154.気分爽快
アシュラ王子は初めはぐーぱんするつもりでした笑
でもよく考えたら怜彬は両手が拘束されてるよな~…えーい!頭突きしちゃえ♡
って感じで頭突きに変えました(*^▽^*)
シャチー王女が行方不明…。
その言葉を聞いたとき嫌な予感がした。
もしかたらわたしの為に行動したかもしれなかったからだ。
アシュラ王子が部屋を出て行ったあと一人取り残されたわたしは
シャチーの事で頭がいっぱいだった。
「シャチー…無事でいて」
わたしは祈るように呟いた。
この辺は恐らくまだ治安がいい方だ。
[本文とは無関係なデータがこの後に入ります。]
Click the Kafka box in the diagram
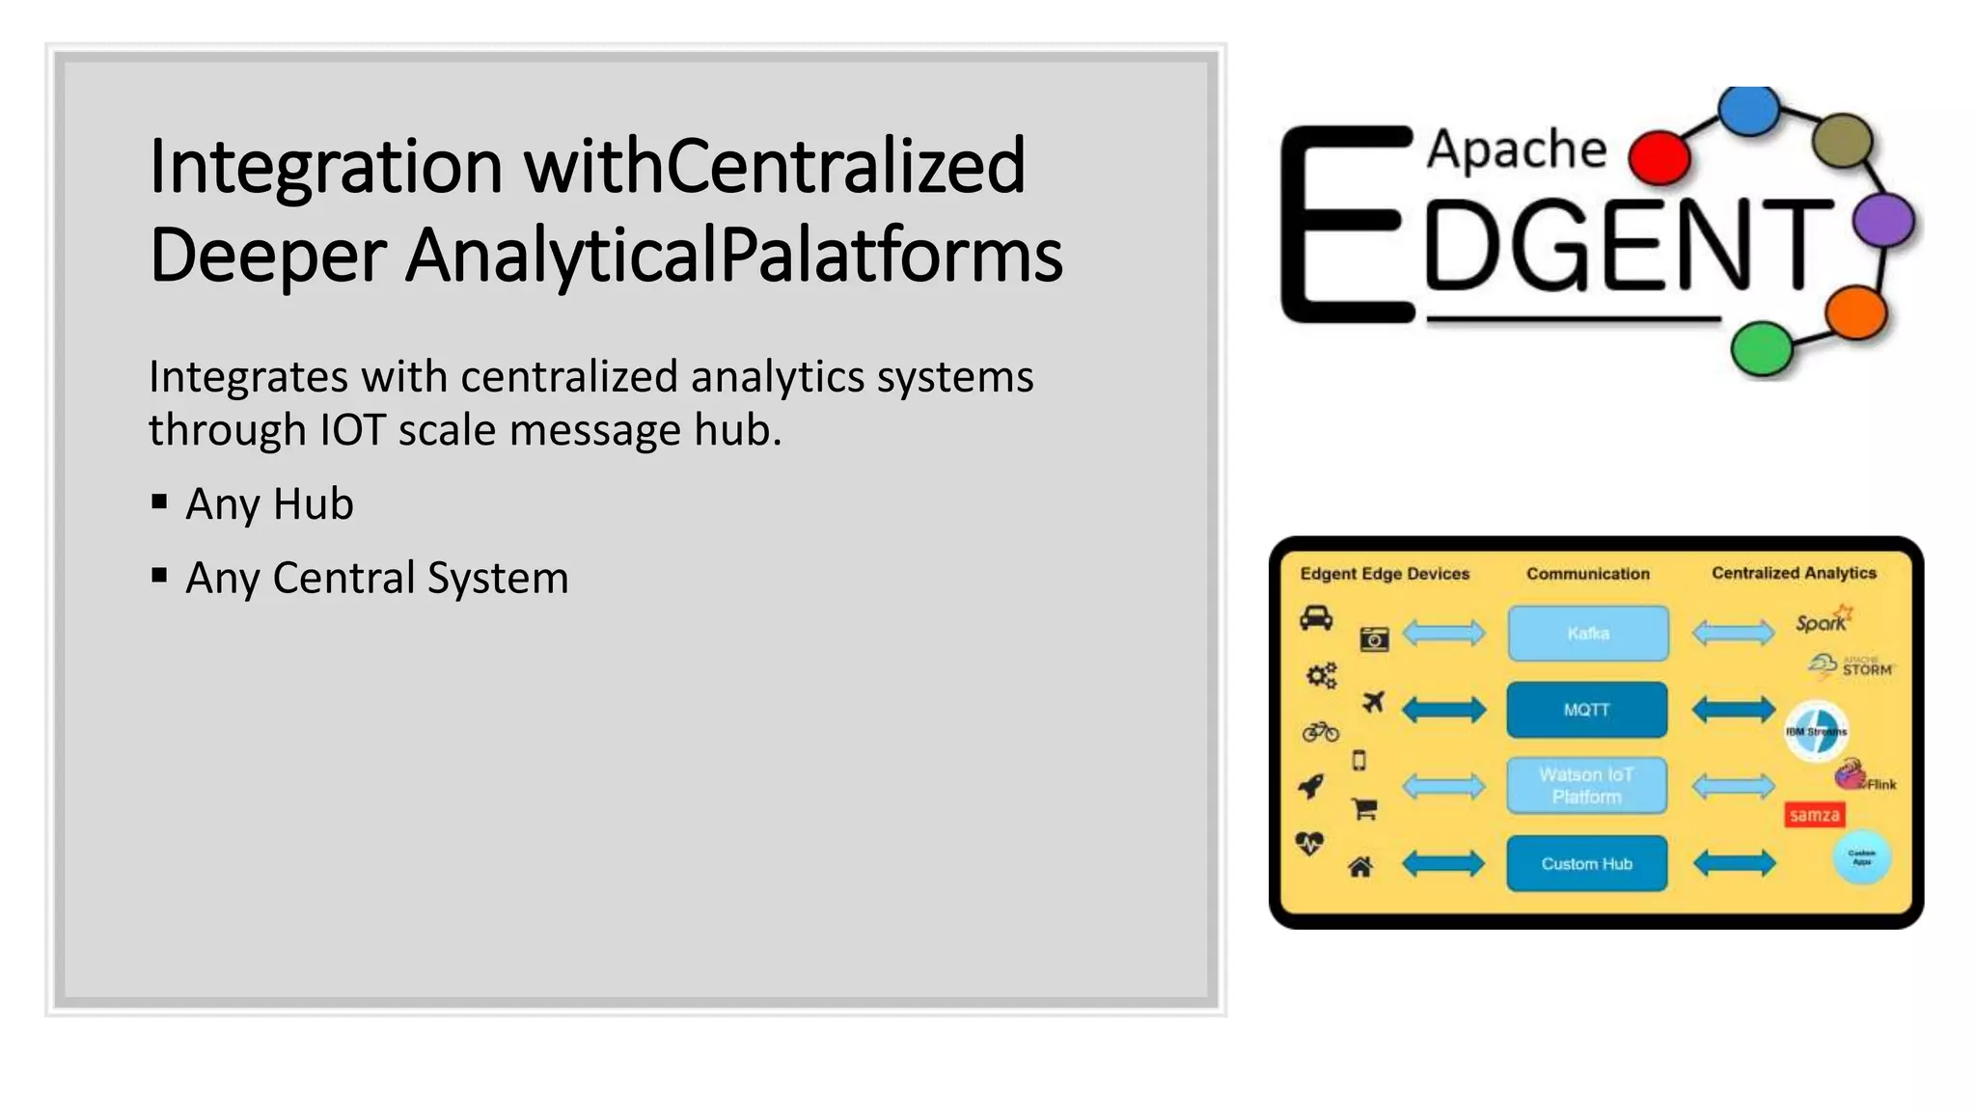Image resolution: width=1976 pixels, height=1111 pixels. point(1588,633)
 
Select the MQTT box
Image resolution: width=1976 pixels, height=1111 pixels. point(1587,710)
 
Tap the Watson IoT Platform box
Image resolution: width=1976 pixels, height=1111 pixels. point(1587,785)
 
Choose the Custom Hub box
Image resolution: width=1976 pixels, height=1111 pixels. point(1587,863)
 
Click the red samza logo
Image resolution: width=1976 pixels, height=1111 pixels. point(1814,815)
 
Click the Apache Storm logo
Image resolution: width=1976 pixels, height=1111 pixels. point(1852,666)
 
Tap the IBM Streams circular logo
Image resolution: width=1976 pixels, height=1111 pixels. point(1816,731)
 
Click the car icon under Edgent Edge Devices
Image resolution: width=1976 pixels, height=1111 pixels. point(1316,617)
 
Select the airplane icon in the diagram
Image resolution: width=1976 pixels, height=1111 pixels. point(1373,702)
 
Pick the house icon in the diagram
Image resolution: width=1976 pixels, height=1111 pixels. point(1360,867)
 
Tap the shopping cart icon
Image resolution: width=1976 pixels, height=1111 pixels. point(1364,809)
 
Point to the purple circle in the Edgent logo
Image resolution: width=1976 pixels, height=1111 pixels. point(1883,219)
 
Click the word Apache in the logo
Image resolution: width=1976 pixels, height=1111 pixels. point(1517,149)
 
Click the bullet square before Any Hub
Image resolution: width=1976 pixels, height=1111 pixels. point(159,501)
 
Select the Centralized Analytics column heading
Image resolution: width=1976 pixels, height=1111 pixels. point(1794,573)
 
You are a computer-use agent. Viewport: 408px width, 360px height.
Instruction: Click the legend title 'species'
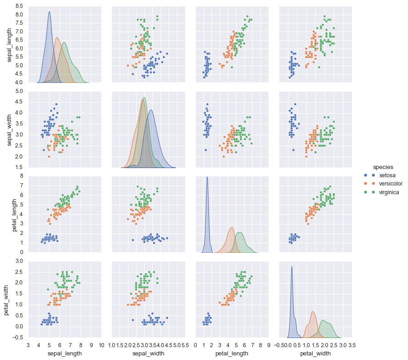point(381,167)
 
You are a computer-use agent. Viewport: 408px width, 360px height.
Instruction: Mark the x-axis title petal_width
point(316,353)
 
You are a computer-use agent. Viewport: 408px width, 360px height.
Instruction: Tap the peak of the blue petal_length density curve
point(207,177)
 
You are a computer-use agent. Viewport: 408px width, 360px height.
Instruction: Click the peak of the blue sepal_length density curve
point(50,12)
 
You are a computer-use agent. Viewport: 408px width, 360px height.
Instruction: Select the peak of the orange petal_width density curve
point(313,311)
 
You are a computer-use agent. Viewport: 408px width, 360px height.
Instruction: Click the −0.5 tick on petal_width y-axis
point(17,338)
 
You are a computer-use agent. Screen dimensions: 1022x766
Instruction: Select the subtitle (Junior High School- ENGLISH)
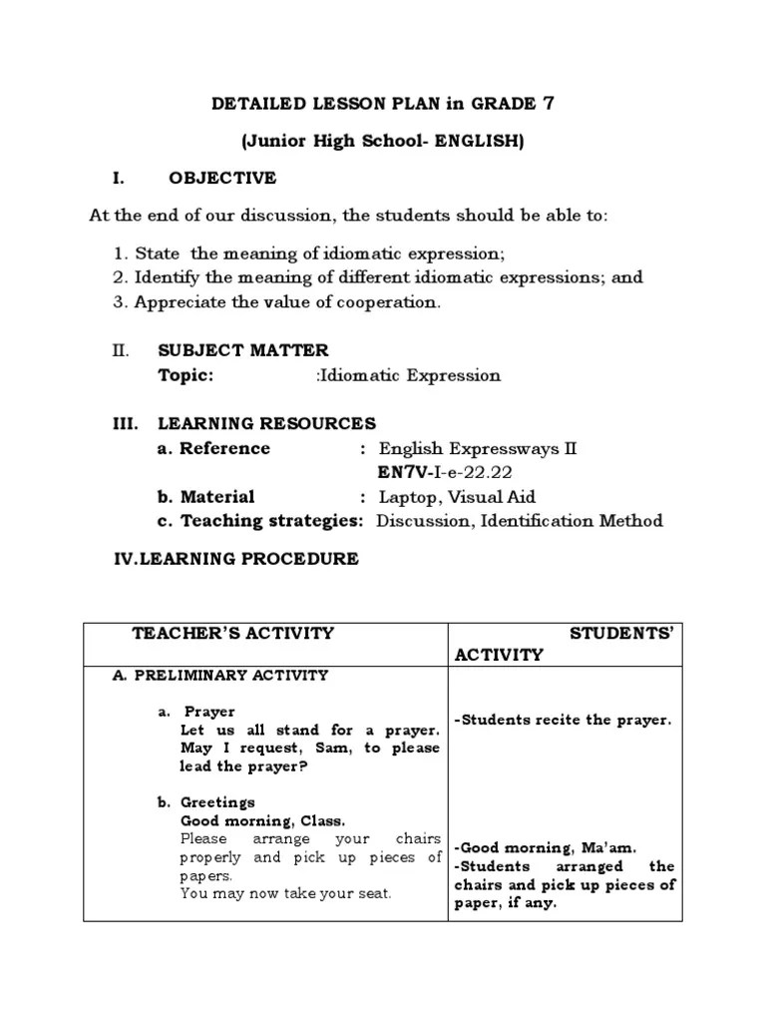coord(383,142)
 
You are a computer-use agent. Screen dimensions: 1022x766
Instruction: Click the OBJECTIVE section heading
coord(222,179)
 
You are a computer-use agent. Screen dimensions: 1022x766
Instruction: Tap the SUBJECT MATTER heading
coord(242,350)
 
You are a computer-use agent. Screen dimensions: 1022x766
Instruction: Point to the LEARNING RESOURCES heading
coord(266,423)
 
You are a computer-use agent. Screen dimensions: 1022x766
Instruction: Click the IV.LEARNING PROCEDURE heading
coord(235,559)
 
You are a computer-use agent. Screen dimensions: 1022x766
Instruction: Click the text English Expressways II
coord(478,448)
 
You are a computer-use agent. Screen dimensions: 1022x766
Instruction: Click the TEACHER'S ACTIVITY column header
coord(233,633)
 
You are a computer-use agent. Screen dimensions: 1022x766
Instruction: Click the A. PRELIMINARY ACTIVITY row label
coord(220,676)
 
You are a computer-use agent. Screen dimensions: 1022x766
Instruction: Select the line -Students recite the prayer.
coord(564,720)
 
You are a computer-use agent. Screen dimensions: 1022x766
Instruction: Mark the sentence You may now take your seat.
coord(286,894)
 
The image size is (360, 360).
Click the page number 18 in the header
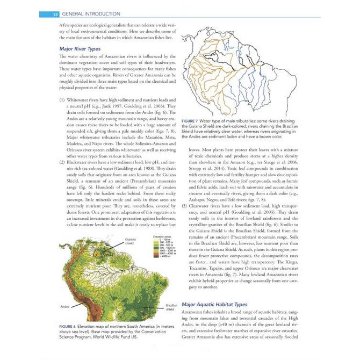coord(55,13)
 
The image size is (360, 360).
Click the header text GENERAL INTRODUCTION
coord(91,13)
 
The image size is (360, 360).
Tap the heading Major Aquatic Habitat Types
coord(214,304)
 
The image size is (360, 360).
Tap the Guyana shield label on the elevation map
coord(129,241)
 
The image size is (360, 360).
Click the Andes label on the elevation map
coord(64,307)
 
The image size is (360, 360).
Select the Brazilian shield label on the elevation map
coord(171,307)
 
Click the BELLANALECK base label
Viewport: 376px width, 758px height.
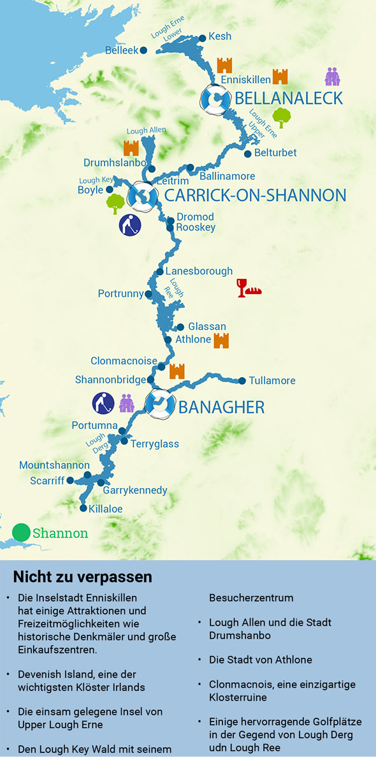pyautogui.click(x=289, y=98)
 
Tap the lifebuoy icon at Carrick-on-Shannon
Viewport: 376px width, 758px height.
pyautogui.click(x=141, y=196)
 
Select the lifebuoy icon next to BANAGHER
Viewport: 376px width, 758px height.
pyautogui.click(x=159, y=404)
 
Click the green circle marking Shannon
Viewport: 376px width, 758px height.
pyautogui.click(x=21, y=532)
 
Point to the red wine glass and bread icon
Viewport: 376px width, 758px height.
pyautogui.click(x=249, y=288)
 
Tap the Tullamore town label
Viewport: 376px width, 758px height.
pyautogui.click(x=272, y=381)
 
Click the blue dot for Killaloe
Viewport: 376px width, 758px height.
pyautogui.click(x=83, y=509)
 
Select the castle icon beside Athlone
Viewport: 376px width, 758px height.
pyautogui.click(x=221, y=341)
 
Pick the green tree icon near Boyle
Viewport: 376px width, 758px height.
pyautogui.click(x=115, y=204)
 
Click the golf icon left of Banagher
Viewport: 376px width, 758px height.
pyautogui.click(x=103, y=403)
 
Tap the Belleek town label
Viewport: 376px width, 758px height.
pyautogui.click(x=122, y=50)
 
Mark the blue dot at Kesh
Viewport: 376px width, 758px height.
pyautogui.click(x=203, y=38)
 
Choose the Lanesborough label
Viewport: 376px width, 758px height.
pyautogui.click(x=199, y=271)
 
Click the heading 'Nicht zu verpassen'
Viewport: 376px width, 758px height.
pyautogui.click(x=82, y=577)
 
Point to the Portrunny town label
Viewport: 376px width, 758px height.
pyautogui.click(x=120, y=294)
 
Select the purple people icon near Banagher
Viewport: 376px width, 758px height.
pyautogui.click(x=127, y=403)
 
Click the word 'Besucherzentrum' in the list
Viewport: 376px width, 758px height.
pyautogui.click(x=251, y=598)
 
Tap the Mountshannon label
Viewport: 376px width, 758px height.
pyautogui.click(x=54, y=465)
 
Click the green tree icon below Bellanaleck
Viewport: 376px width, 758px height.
pyautogui.click(x=281, y=117)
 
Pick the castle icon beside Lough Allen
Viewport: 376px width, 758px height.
pyautogui.click(x=131, y=148)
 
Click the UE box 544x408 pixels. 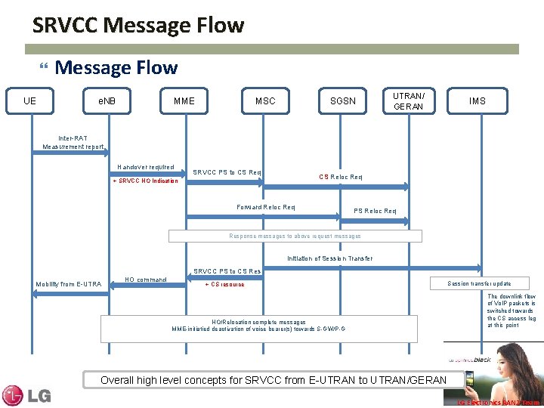point(29,100)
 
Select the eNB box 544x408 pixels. point(107,100)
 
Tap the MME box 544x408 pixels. point(184,100)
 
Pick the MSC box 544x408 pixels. point(265,100)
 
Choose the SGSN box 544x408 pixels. point(343,100)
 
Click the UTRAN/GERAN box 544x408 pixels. point(409,100)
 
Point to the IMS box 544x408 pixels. point(478,100)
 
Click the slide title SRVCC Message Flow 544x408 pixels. point(138,26)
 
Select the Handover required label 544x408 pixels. point(146,167)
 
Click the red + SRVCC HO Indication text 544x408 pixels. point(145,181)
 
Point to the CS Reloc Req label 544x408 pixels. point(341,177)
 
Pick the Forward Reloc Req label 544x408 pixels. point(266,207)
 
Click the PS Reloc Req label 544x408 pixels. point(376,211)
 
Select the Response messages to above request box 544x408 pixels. point(295,236)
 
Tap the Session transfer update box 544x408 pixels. point(479,283)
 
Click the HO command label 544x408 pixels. point(147,280)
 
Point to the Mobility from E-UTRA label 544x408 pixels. point(69,284)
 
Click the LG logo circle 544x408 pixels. point(14,395)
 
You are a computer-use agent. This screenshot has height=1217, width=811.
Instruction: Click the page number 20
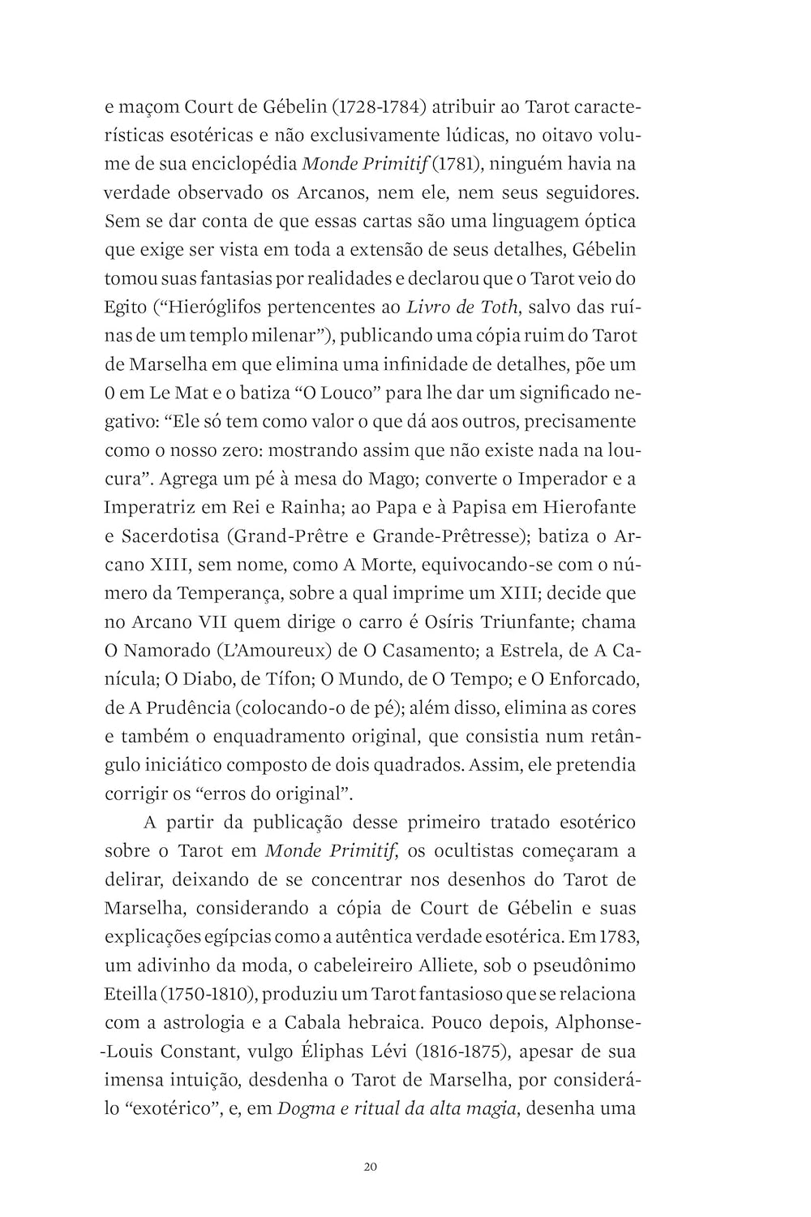[371, 1168]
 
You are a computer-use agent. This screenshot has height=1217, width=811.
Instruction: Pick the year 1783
[620, 937]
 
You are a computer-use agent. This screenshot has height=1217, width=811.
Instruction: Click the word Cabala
[303, 1023]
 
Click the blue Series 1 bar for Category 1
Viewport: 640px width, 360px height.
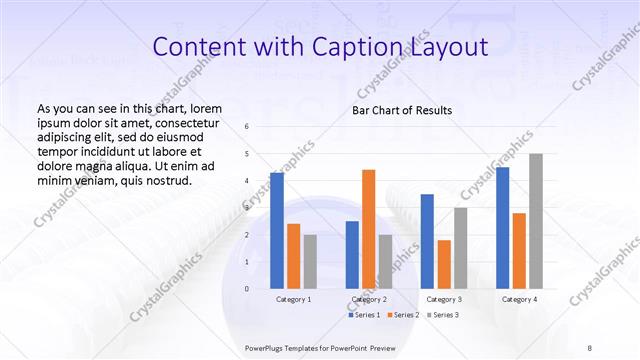pyautogui.click(x=277, y=230)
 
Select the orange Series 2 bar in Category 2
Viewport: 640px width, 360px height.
pyautogui.click(x=368, y=229)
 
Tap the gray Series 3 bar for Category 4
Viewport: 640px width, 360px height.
pyautogui.click(x=536, y=221)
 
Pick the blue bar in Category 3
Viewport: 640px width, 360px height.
pyautogui.click(x=427, y=241)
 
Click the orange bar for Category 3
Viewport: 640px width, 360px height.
pyautogui.click(x=444, y=264)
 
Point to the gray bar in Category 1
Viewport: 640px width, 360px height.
pyautogui.click(x=310, y=261)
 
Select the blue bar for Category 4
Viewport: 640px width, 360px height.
pyautogui.click(x=502, y=228)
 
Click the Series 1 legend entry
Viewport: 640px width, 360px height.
pyautogui.click(x=364, y=315)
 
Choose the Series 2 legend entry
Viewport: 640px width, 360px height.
pyautogui.click(x=402, y=315)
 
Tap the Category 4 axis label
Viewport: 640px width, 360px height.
pyautogui.click(x=519, y=299)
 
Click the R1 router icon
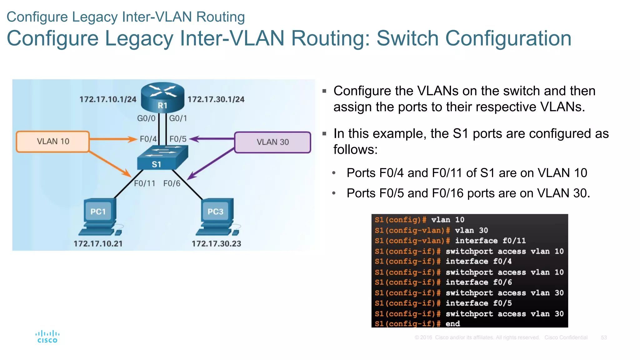pos(162,97)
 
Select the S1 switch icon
pos(162,158)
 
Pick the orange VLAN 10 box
pos(53,142)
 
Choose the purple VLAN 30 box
pos(272,142)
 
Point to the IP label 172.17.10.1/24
pos(108,99)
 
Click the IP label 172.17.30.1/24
pos(216,99)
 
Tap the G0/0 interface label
pos(146,118)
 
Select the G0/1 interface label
pos(178,118)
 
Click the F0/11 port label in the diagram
pos(145,183)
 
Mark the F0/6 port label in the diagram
pos(172,183)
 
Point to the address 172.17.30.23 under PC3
pos(216,244)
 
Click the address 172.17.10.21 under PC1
pos(98,244)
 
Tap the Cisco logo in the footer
pos(48,337)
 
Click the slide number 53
pos(604,338)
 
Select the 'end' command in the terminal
pos(452,324)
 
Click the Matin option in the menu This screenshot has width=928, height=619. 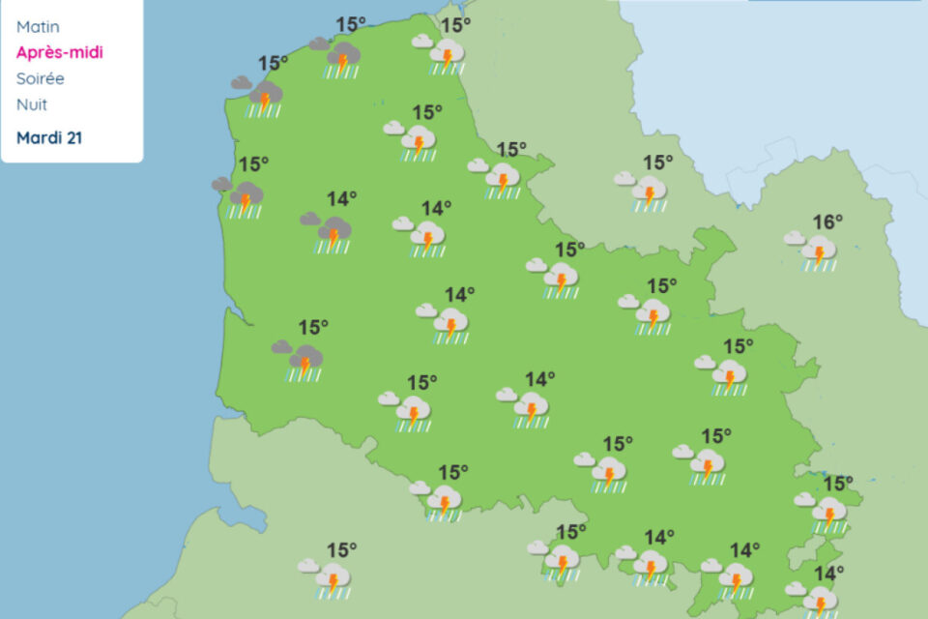[x=38, y=27]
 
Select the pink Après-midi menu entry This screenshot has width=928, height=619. [x=59, y=52]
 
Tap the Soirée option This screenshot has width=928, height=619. [x=41, y=78]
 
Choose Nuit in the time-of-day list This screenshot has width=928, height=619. [x=32, y=104]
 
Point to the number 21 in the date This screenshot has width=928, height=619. [x=73, y=137]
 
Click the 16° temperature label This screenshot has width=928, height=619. [x=827, y=222]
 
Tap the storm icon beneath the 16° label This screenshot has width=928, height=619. [x=819, y=253]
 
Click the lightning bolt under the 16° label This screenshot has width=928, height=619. [x=820, y=255]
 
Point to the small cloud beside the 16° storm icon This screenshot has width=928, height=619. [x=794, y=237]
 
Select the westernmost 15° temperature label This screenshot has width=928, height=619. [x=253, y=164]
わたしが想像している場所だったらだけど。
外で迷子になったとしても誰かに保護されていれば無事に戻ってこれるはずだった。
シャチーの事も気になるが、わたしが掴まっていては何もできない。
ひとまず鍵の件は難しいから、別の方法を考えないと…。
「はぁ…頭突きなんてするつもりなかったのに」
ちょっと動揺させて鍵のありかを探れればそれでよかった。
それがアシュラ王子の態度を見ているとだんだんと腹が立ってきて…。
うーん…我ながら突拍子もないことしちゃった。
ガツンとやったから気分は爽快だけどね!!
「とにかく出来る事からしなくちゃ!」
わたしはアシュラ王子が置いて行った食事を食べた。
体力まで無くしたらいざというときに逃げれない。
人間どんな時も食べないとね!
わたしはもくもくと食事をつづけた。
後で手の傷も手当てしよう…。
アシュラ王子が包帯と消毒を持ってきてくれていた。
繋がれていて不便ではあるができない事もない。
よし!まずはそこに集中しよう。
色々考えてしまってモヤモヤするが、できない事を考えても仕方ない。
シャチーの事はアシュラ王子が全力で対処するだろう。
「それにしても…もっと妹の事みなさいよね!」
さっきのやり取りを思い出してまた腹が立ってきた。
あれだけシャチーの事を切実に訴えたのにまだ私が欲しいだなんて…!!
ほんっっとにダメな王子!
わたしが言いたいのはそこじゃない!!
食事を食べ終えてわたしはプリプリしながら傷の手当てをした。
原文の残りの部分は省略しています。